Second, the Care Wallet for Physician is just the first step. ACN already is in production on a Care Wallet for use by patients, and for it to be successful, the providers and practices need to be acclimated to the tool first.
“So, getting it into the hands of our providers and having them understand its value to them as a way to see their clinical metrics with full transparency into their incentives was an essential first step,” Berger stated. “Then when we dropped financial rewards into the Care Wallet with instant access, it truly became real to them.”
In 2019, ACN will introduce the Care Wallet for patients. Payers that partner with ACN will give members access to a secure digital wallet on their personal devices, very similar to their phone’s digital wallet. Like an airline boarding pass, the data behind it has been verified through complex, back-end technology with rule sets that, for example, can confirm eligibility for the clinic, allow for coordination of scheduling, facilitation of travel needs, etc. – information that is verified in real time without having to make a call to the payer and wait for a response.
WHAT IS THE TREND?
Blockchain already is in use in agriculture and supply chain management as a way to share information through a secure, decentralized ledger. One can immediately see the benefit to an industry that also deals with private information that needs to be verifiable at multiple points in a customer’s journey.
“Our focus is to reduce the significant administrative burden on providers and improve the healthcare experience for patients,” Berger said. “There are some statistics that show physicians spend up to 70 percent of their daily time on administrative functions. When you’re spending that much time on administrative work you’re not spending your time communicating with and touching the patient.”
The current industry focus on patient experience, customer satisfaction and increasing efficiency in healthcare as a way to reduce costs have all opened doors to the application of blockchain technology, she added.
ON THE RECORD
“With healthcare quickly approaching 20 percent of GDP, we must make innovative changes quickly to bend the healthcare cost curve,” Berger said. “When you think about the claims payments systems that are in place today, it’s an incredibly expensive, resource-intensive, archaic system that’s been in place for 75 years.”

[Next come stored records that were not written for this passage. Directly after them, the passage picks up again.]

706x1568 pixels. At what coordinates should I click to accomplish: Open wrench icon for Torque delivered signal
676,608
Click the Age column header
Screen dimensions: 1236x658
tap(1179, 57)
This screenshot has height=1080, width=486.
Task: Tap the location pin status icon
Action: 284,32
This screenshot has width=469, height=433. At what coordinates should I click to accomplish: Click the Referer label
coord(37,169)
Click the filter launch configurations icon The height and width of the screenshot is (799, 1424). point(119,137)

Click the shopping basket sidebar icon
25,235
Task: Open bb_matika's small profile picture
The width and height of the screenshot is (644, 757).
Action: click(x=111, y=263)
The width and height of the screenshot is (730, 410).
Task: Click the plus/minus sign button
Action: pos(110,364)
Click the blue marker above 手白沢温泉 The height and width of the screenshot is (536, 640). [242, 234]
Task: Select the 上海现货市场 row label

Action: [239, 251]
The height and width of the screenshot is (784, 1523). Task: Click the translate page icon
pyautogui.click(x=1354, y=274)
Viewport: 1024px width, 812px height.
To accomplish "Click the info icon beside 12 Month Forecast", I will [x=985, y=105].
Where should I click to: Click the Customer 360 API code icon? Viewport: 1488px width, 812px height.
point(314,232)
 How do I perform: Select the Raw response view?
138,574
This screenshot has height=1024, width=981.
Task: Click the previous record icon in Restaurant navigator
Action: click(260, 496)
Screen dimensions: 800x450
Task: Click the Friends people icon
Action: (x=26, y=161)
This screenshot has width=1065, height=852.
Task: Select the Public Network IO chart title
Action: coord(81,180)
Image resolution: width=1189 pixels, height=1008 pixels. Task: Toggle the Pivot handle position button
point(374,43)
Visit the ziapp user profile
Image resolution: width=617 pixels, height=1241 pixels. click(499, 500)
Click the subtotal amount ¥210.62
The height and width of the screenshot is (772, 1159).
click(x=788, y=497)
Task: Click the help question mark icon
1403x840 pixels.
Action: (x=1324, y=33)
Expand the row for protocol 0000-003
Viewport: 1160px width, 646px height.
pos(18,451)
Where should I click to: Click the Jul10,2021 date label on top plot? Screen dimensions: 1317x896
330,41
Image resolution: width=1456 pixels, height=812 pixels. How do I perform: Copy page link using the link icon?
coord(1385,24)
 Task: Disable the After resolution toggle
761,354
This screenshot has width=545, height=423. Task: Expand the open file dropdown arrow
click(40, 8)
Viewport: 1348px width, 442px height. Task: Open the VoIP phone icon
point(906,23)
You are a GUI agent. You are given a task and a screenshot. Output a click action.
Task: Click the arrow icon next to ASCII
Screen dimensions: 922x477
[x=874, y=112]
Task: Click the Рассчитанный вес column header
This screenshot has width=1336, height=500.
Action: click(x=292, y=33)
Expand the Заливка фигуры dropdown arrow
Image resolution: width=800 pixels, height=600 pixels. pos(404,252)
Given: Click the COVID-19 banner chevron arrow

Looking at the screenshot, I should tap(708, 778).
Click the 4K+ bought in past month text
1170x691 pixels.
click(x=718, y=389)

Blockchain has the ability to automate some of these activities, Berger contended. It doesn’t mean those legacy systems will go away overnight, but it does mean that there are some things that can be done on the blockchain at a much lower cost, and in a more secure and more timely manner, and still preserve confidentiality and security, she said.
“Let’s put our focus and energy toward technologies that add value to providers and patients alike, so clinicians can spend more time doing what they have been called to do – care for patients,” she concluded.